### TEXTAUSZUG:
^^^^
Witten. Seit einem Jahrhundert setzt sich der Blindenverein Witten schon für die Belange von Sehbehinderten ein. Seine Arbeit ist jetzt aktueller denn je.

100 Jahre sind eine lange Zeit: Am 7. September 1921 gründeten elf Menschen im Evangelischen Gemeindehaus in der Augustastraße die „Bezirksgruppe Witten des Westfälischen Blindenvereins e.V.“. Ein Jahrhundert später sollte dieses Jubiläum eigentlich begangen werden. Aber wegen Corona dauerte es 101 Jahre, bis jetzt endlich gefeiert werden konnte. Die Mitglieder trafen sich im Saalbau und erinnerten an die bewegte Vergangenheit des Vereins.

„Wir sind schon sehr stolz, auf so eine erfolgreiche Geschichte zurückblicken zu können“, sagt Beate Telgheder, die selbst blind ist und zum Leitungsteam gehört, bei einem Treffen kurz nach der Feier. Man habe in Witten schon früh begonnen, sich in der Stadt aktiv einzubringen und den Blinden und Sehbehinderten zu helfen.

Wittener Verein hat viele Tätigkeitsfelder

Heutzutage sei der Wittener Verein, der rund 50 Mitglieder im Alter von 19 bis 92 Jahren hat, aber nicht nur ein Akteur in der Selbsthilfe. Die Unterstützung für ein selbst bestimmtes Leben der Sehbehinderten spiele zwar weiterhin eine zentrale Rolle. Der Verein wolle aber auch viele Angebote bieten, bei denen Spaß und Geselligkeit im Vordergrund stehen. „Deswegen haben wir ja auch einen monatlichen Stammtisch sowie eine Kegel- und eine Wandergruppe“, sagt Sabrina Führer. Sie arbeitet seit 2016 im Leitungsteam aktiv mit.

Sie leiten den Blinden- und Sehbehindertenverein Witten: Daniela Buß, Beate Telgheder, Sabrina Führer und Liesel Graf v.l.), hier beim Festakt zum 101. Jubiiläum des Vereins im Wittener Saalbau.
Sie leiten den Blinden- und Sehbehindertenverein Witten: Daniela Buß, Beate Telgheder, Sabrina Führer und Liesel Graf v.l.), hier beim Festakt zum 101. Jubiiläum des Vereins im Wittener Saalbau. © FUNKE Foto Services | Barbara Zabka

Der Verein will auch für mehr Sichtbarkeit sehbehinderter Menschen in der Stadtgesellschaft sorgen. „Wir sind ein ganz normaler Teil der Bevölkerung und daher auch mit diesem Selbstverständnis in der Gesellschaft präsent“, erklärt Daniela Buß. So könne sie selbst als gelernte Bürokauffrau etwa mit Hilfe einer eingestellten Arbeitsassistenz und digitaler Möglichkeiten trotz ihrer schweren Seheinschränkung noch arbeiten.
^^^^
### GEGEBENE DATEN:
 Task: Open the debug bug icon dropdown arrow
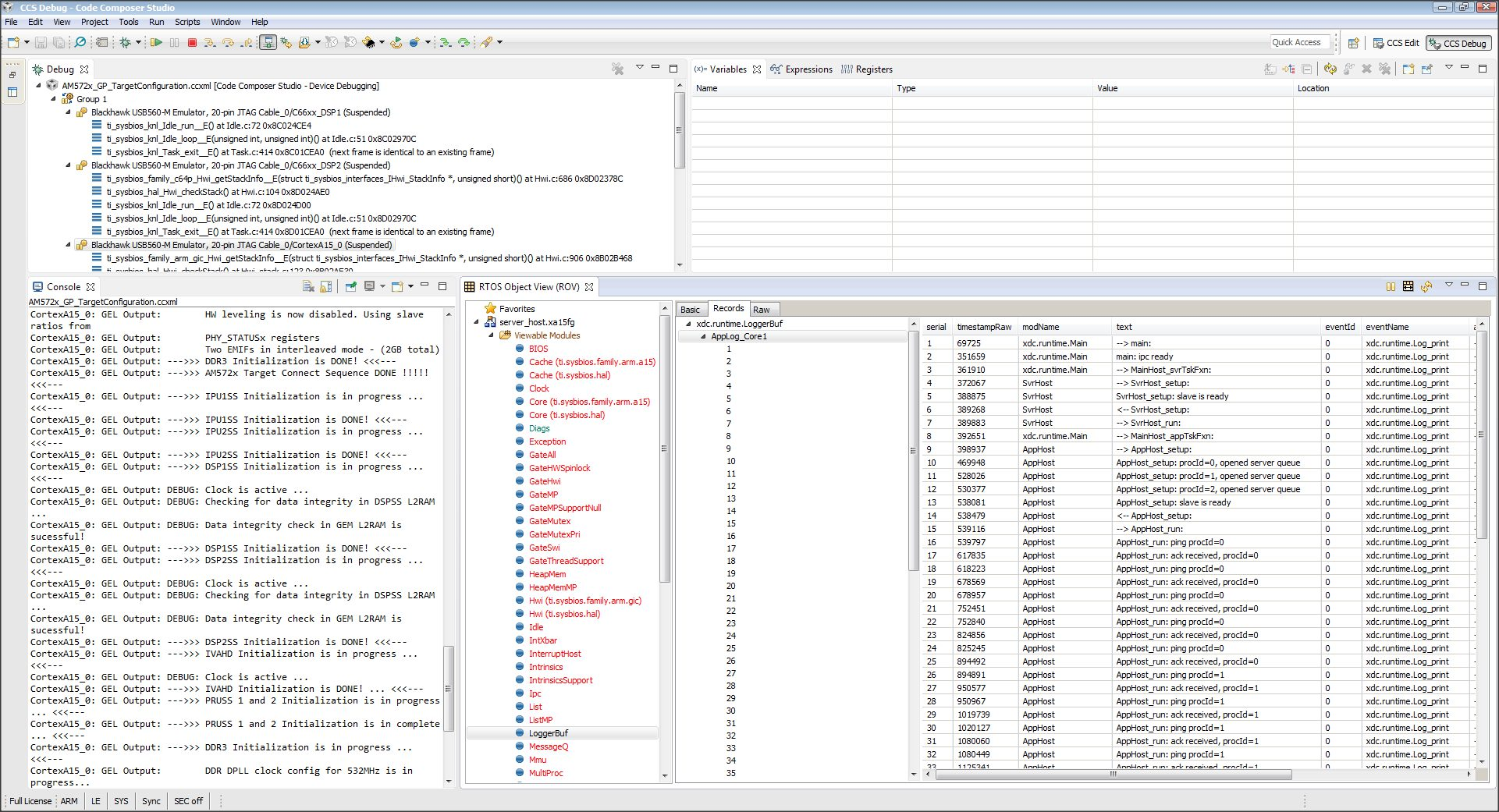point(138,43)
^^^^
### ARBEITSAUFTRÄGE:
1 – Erklären Sie in ein bis drei Sätzen, warum der Blindenverein Witten sein 100-jähriges Jubiläum laut dem Textauszug erst nach 101 Jahren feierte.
2 – Führen Sie den Textauszug über den Blindenverein Witten im Anschluss an seinen letzten Satz weiter.

### LÖSUNGEN ZUR ÜBUNG:
1 – Das Jubiläum sollte eigentlich ein Jahrhundert nach der Gründung am 7. September 1921 begangen werden. Wegen Corona dauerte es aber 101 Jahre, bis gefeiert werden konnte.

2 –
Digitale Geräte können Sehbehinderten helfen

Grundsätzlich seien die digitalen Helfer eine große Stütze. „Es ist wirklich toll, wie sehr solche Hilfsmittel das eigenständige Leben ermöglichen können“, so Buß. „Aber natürlich geht das nur, wenn die Bereitschaft besteht, sich beispielsweise auf den Umgang mit einem Smartphone einzulassen.“ Das sei aber nicht selbstverständlich. Denn Sehbehinderungen sind heutzutage überwiegend altersbedingt. „Deshalb gibt es hier noch Hürden beim Einsatz digitaler Hilfsmittel“, erklärt Beate Telgheder.

Der Blindenverein setzt sich für die Belange der Sehbehinderten ein. Im letzten Jahr machte er etwa mit rot-weißen Pollermützen auf die Gefahr schlecht sichtbarer Poller aufmerksam. Im Vordergrund: Mitglied Brigitte Kinsky.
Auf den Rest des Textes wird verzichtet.